Quando il calcio scandalizza i bambini

Bruno Gambardella

Seguo il calcio da molti anni e, pur appassionandomi soltanto alle vicende della mia squadra del cuore, mi è sempre piaciuto osservare quanto di spettacolare questo sport di massa riesce ad offrire. Non mi riferisco soltanto alle azioni dei grandi campioni, alle tattiche di gioco predisposte dagli allenatori, ai gol che fanno o esultare o imprecare: a me del calcio sono sempre piaciuti la coreografia, gli striscioni, le bandiere, il tifo, i cori di sostegno o di sfottò, le imprecazioni colorite del pubblico dopo una rete fallita per un niente, persino le offese all’onorabilità delle parenti degli arbitri o degli avversari.

Avendo frequentato lo stadio San Paolo di Napoli e il Partenio di Avellino sono abituato ad un pubblico “caldo” che offre uno spettacolo nello spettacolo. Proprio per questo sono rimasto sconcertato per quanto accaduto qualche settimana fa in un campetto di calcio alla periferia sud di Firenze. A sfidarsi erano due squadre composte da bambini di 7 e 8 anni (categoria pulcini). Circa a metà del primo tempo un genitore, forse spazientito per il fatto che l’arbitro non fischiasse sempre a favore del figliuolo attaccante, ha cominciato ad inveire contro la squadra avversaria invitando i “suoi” a picchiare forte, a tirare pedate, ad entrare con durezza non tanto sulla palla quanto sulle caviglie dell’avversario. La cosa non è passata inosservata agli altri genitori presenti: dapprima volano parole grosse, poi scatta irrimediabilmente la rissa.

In campo i piccoli calciatori si fermano e osservano attoniti quanto sta accadendo in tribuna: pensavano di trascorrere una domenica di festa rincorrendo e dando calci all’amato pallone e invece sono costretti a vedere i loro “grandi” darsele di santa ragione. 

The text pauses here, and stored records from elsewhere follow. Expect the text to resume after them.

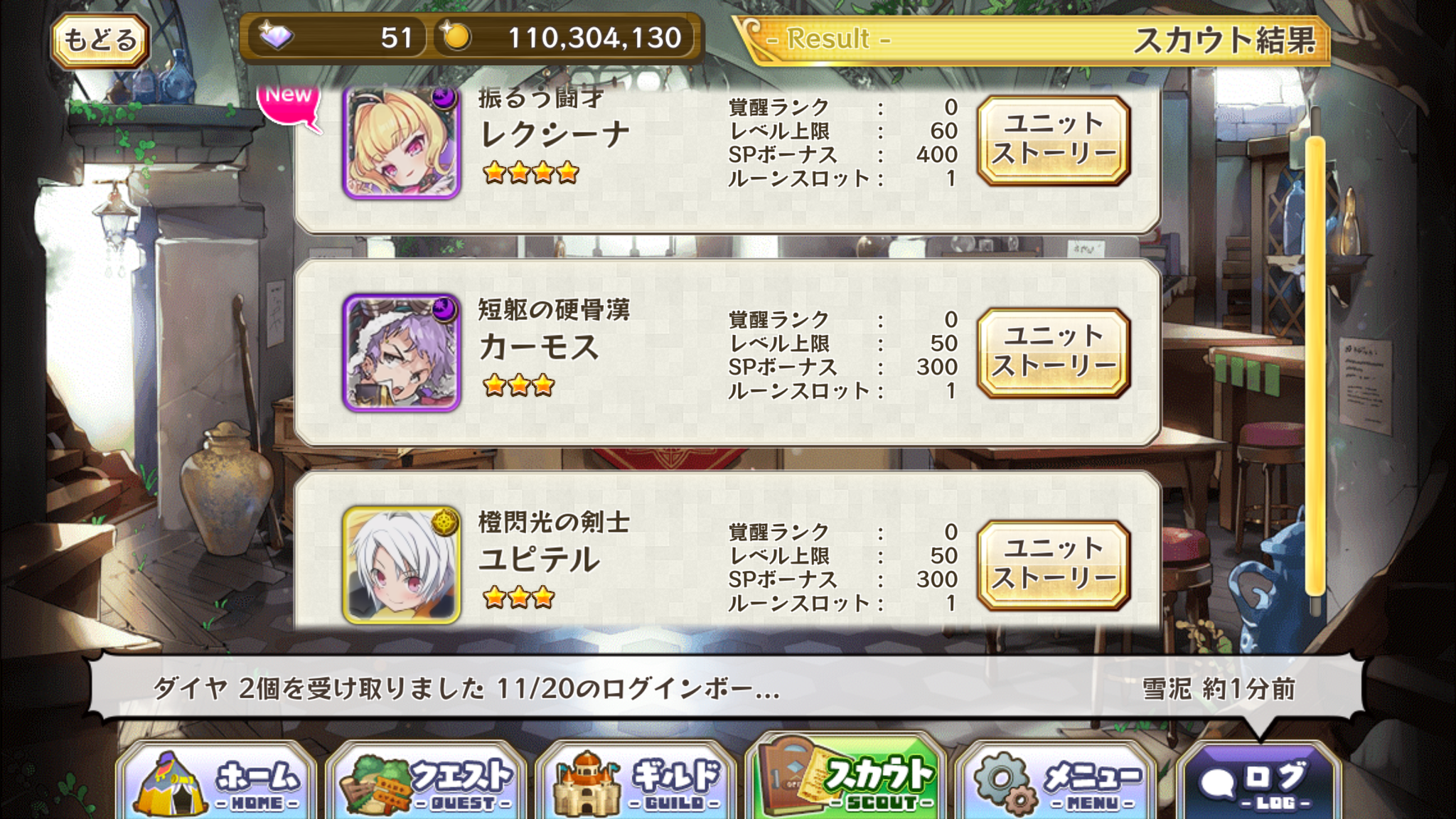Click the yellow results list scrollbar
The image size is (1456, 819).
pyautogui.click(x=1315, y=366)
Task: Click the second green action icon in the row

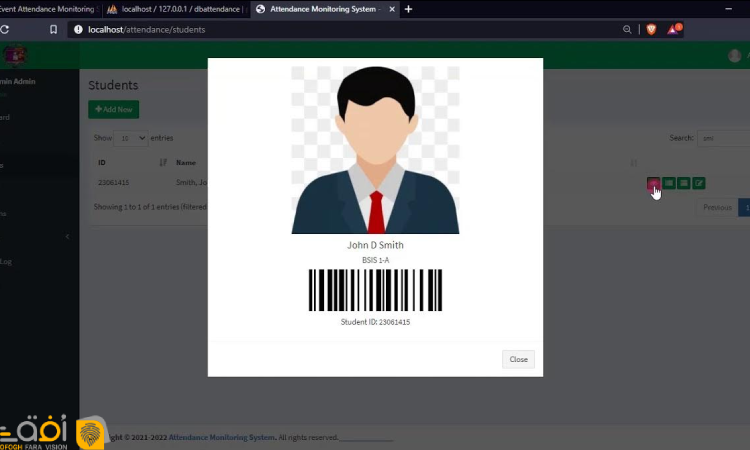Action: click(669, 183)
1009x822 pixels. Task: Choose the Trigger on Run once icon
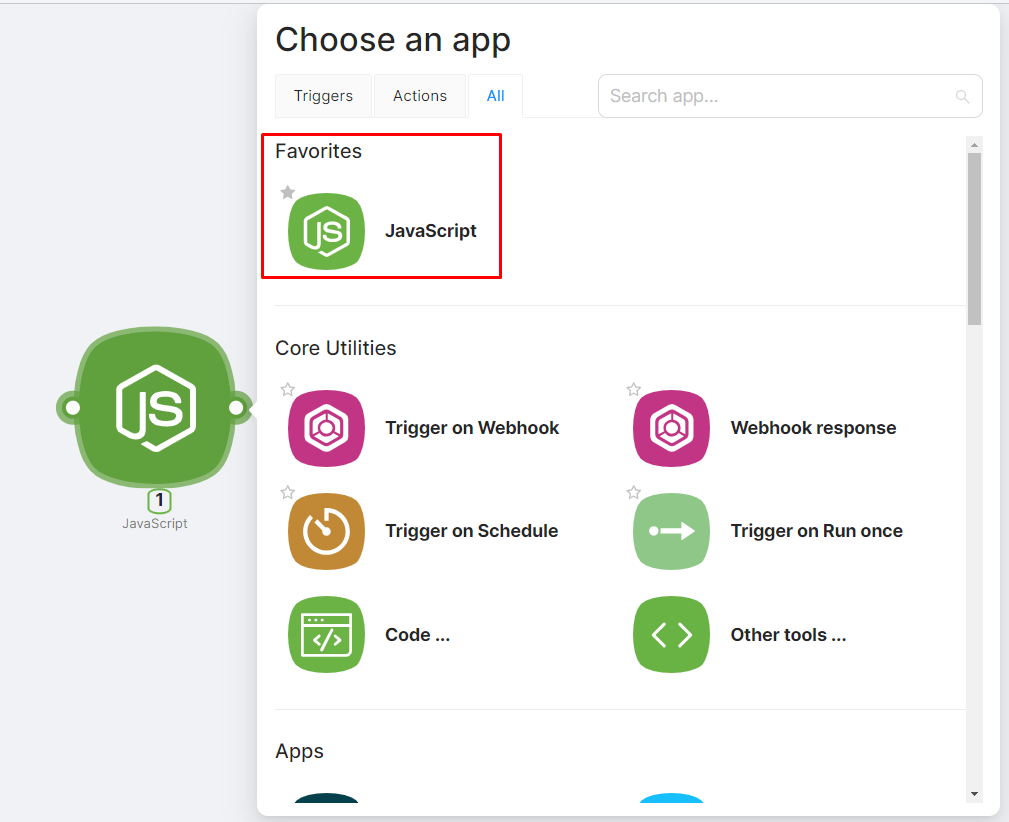point(671,531)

                                  Gli allenatori, dopo aver provato invano a placare gli animi, decidono di dire basta: chiamano l’arbitro, impongono la fine della partita e portano con loro i ragazzini nello spogliatoio, mandando al diavolo quelli che là fuori stavano facendo scempio del gioco preferito dai loro figli. Solo quando non si è giocato più sugli spalti è tornata un po’ di calma.

Nei giorni seguenti allenatori e società hanno provato a rasserenare il clima e a far dimenticare l’episodio. Sono alla studio varie iniziative, come fare entrare in campo i ragazzini mentre si tengono per mano e organizzare alla fine della partita una maxi merenda, un terzo tempo che coinvolga atleti, dirigenti, allenatori e, soprattutto, genitori.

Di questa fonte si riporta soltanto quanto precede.